What is expected
Reproduce all records below exactly.

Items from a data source
▼

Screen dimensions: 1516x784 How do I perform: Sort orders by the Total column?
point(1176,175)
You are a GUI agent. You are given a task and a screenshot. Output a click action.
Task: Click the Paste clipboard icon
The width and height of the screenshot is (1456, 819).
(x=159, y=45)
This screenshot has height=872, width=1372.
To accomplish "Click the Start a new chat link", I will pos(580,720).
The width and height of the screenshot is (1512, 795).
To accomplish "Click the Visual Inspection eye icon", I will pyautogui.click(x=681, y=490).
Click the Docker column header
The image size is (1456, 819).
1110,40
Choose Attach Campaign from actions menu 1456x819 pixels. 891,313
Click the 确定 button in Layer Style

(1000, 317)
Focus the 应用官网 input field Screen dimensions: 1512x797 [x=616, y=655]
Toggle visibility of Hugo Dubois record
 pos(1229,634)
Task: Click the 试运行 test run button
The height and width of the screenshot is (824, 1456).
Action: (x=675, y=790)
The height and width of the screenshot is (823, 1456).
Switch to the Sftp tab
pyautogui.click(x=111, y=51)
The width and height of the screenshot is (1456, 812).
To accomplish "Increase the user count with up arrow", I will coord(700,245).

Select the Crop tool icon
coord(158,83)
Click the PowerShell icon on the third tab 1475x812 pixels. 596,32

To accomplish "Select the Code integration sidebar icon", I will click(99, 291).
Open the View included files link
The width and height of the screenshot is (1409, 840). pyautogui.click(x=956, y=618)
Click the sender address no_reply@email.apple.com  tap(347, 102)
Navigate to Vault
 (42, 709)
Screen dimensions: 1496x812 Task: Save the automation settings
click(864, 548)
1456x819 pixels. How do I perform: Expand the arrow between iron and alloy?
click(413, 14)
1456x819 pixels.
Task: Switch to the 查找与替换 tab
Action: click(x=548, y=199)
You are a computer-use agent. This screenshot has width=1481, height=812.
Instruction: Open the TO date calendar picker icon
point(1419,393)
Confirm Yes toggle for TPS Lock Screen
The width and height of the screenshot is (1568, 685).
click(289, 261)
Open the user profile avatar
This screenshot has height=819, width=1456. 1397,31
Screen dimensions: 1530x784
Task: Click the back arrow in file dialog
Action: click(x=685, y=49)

▲

Solution below
Screen dimensions: 1516x784 How do I perform: Sort orders by the Total column?
point(1176,175)
You are a GUI agent. You are given a task and a screenshot. Output a click action.
Task: Click the Paste clipboard icon
The width and height of the screenshot is (1456, 819).
(x=159, y=45)
This screenshot has height=872, width=1372.
To accomplish "Click the Start a new chat link", I will pos(580,720).
The width and height of the screenshot is (1512, 795).
To accomplish "Click the Visual Inspection eye icon", I will pyautogui.click(x=681, y=490).
Click the Docker column header
The image size is (1456, 819).
1110,40
Choose Attach Campaign from actions menu 1456x819 pixels. 891,313
Click the 确定 button in Layer Style

(1000, 317)
Focus the 应用官网 input field Screen dimensions: 1512x797 [x=616, y=655]
Toggle visibility of Hugo Dubois record
 pos(1229,634)
Task: Click the 试运行 test run button
The height and width of the screenshot is (824, 1456).
Action: (x=675, y=790)
The height and width of the screenshot is (823, 1456).
Switch to the Sftp tab
pyautogui.click(x=111, y=51)
The width and height of the screenshot is (1456, 812).
To accomplish "Increase the user count with up arrow", I will coord(700,245).

Select the Crop tool icon
coord(158,83)
Click the PowerShell icon on the third tab 1475x812 pixels. 596,32

To accomplish "Select the Code integration sidebar icon", I will click(99, 291).
Open the View included files link
The width and height of the screenshot is (1409, 840). pyautogui.click(x=956, y=618)
Click the sender address no_reply@email.apple.com  tap(347, 102)
Navigate to Vault
 (42, 709)
Screen dimensions: 1496x812 Task: Save the automation settings
click(864, 548)
1456x819 pixels. How do I perform: Expand the arrow between iron and alloy?
click(413, 14)
1456x819 pixels.
Task: Switch to the 查找与替换 tab
Action: click(x=548, y=199)
You are a computer-use agent. This screenshot has width=1481, height=812.
Instruction: Open the TO date calendar picker icon
point(1419,393)
Confirm Yes toggle for TPS Lock Screen
The width and height of the screenshot is (1568, 685).
click(289, 261)
Open the user profile avatar
This screenshot has height=819, width=1456. 1397,31
Screen dimensions: 1530x784
Task: Click the back arrow in file dialog
Action: click(x=685, y=49)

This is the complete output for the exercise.